Health Affairs has published an interesting new study arguing that dominant providers in California are driving up health care costs by using their leverage to demand higher reimbursement rates from private payers. “California providers have implemented various strategies that have strengthened their leverage in negotiating prices with private health plans,” Robert Berenson, Paul Ginsburg, and Nicole Kemper conclude. “When negotiating together, hospitals and physicians enhance their already significant bargaining clout”:
On average nationally, commercial insurers’ hospital and physician payment rates are nearly 30 percent and 20 percent higher, respectively, than Medicare rates. Evidence from two decades of hospital mergers and acquisitions nationally demonstrates that consolidating hospital markets drives up prices, with disagreement only over the magnitude of the increases. Some researchers have concluded that formation of hospital systems has primarily served to increase market power—not improve quality or efficiency of patient care—at least in the short run….A single “must-have” hospital can develop enough clout to obtain payment rates much higher than Medicare’s, acknowledging that many providers believe Medicare payments to be inadequate.
The study warns that certain provisions in the House and Senate health care bill, like the language encouraging providers to establish Accountable Care Organizations (ACO), would increase providers’ bargaining power and drive up private payer rates. It suggests that “[u]nless market mechanisms can be found to discipline providers’ use of their growing market power,” lawmakers should seriously consider lowering spending through “regulatory approaches, such as putting price caps on negotiated private-sector rates and adopting all-payer rate setting.”
In Massachusetts, Gov. Deval Patrick is listening. Last month, Patrck introduced legislation giving the state insurance commissioner “authority to review and reject rates charged by hospitals, physician groups, medical imaging centers, and insurers” after a study of the Massachusetts health insurance system concluded that “insurance companies pay some hospitals and doctors twice as much money as others for essentially the same patient care.”
Patrick is hoping to prevent providers (and payers) from using their leverage to artificially inflate prices by relying on a strategy popular in the 1970s and 1980s, when at least 30 states — including Massachusetts itself — used all-payer rate setting to contain health care spending. Lawmakers established rate boards that considered “the differences in labor markets and how much a hospital pays in wages; the amount of charity care the hospital does; and whether it treats a large number of severely ill patients” and set rates accordingly.

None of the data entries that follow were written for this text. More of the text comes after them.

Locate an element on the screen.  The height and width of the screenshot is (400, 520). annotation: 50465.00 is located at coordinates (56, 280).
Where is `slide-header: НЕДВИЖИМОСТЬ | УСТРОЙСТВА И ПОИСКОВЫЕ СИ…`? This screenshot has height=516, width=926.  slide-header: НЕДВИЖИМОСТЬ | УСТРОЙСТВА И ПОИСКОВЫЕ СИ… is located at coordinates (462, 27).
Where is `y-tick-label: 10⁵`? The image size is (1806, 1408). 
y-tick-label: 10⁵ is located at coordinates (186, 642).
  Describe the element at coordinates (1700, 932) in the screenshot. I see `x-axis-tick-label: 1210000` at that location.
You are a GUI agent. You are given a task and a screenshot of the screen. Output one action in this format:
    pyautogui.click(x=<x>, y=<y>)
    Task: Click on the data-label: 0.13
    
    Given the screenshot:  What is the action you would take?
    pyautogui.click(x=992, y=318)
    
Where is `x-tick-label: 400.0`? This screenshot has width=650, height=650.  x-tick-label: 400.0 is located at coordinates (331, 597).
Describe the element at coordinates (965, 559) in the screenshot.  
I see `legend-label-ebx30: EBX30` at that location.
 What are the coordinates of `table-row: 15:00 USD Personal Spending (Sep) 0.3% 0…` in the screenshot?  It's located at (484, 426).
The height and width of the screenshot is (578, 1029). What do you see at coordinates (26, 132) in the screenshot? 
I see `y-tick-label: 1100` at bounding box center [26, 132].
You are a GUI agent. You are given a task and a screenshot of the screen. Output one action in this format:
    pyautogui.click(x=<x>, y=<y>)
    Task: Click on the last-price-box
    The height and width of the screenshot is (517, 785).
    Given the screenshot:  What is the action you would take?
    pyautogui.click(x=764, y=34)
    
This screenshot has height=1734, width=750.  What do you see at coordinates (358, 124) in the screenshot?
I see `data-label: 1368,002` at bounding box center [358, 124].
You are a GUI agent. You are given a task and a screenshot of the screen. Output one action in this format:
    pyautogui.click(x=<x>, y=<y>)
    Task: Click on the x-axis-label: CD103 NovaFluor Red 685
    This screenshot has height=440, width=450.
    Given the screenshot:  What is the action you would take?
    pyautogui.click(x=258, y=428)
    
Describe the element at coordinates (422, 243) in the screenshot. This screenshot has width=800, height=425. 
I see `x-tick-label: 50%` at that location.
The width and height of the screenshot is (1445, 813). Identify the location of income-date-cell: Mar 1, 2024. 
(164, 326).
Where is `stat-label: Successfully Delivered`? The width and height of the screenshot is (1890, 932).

Price setting proved somewhat effective, but most states abandoned the practice in the hopes that managed competition could deliver lower rates. Today, Maryland is the only state that continues to maintain an all-payer rate setting system, but the strategy is also used in France, the Netherlands, Japan, Australia and Germany. In Maryland, hospitals have enjoyed a steady profit margin of 2.5% to 3% and boast the nation’s second-slowest increase in hospital costs.
Still, it’s unclear how much money price setting can save in the rest of the nation. A recent RAND study of 12 options for reducing health care spending in Massachusetts, for instance, ranked traditional hospital all-payer rate setting as the second most likely tool for changing the trajectory of health care growth. The report concluded that, “at a maximum, hospital rate setting could reduce health spending in Massachusetts by nearly 4 percent between 2010 and 2020.” RAND warns however, that providers could try to undermine rate setting by unbundling certain services, increasing admissions or length of stay.
There are no silver bullets that alone would reduce the rate of growth in health spending, but federal lawmakers need to consider solutions to provider price gauging, as it seems that it’s more than a convenient way for insurers to deflect blame for premium increases.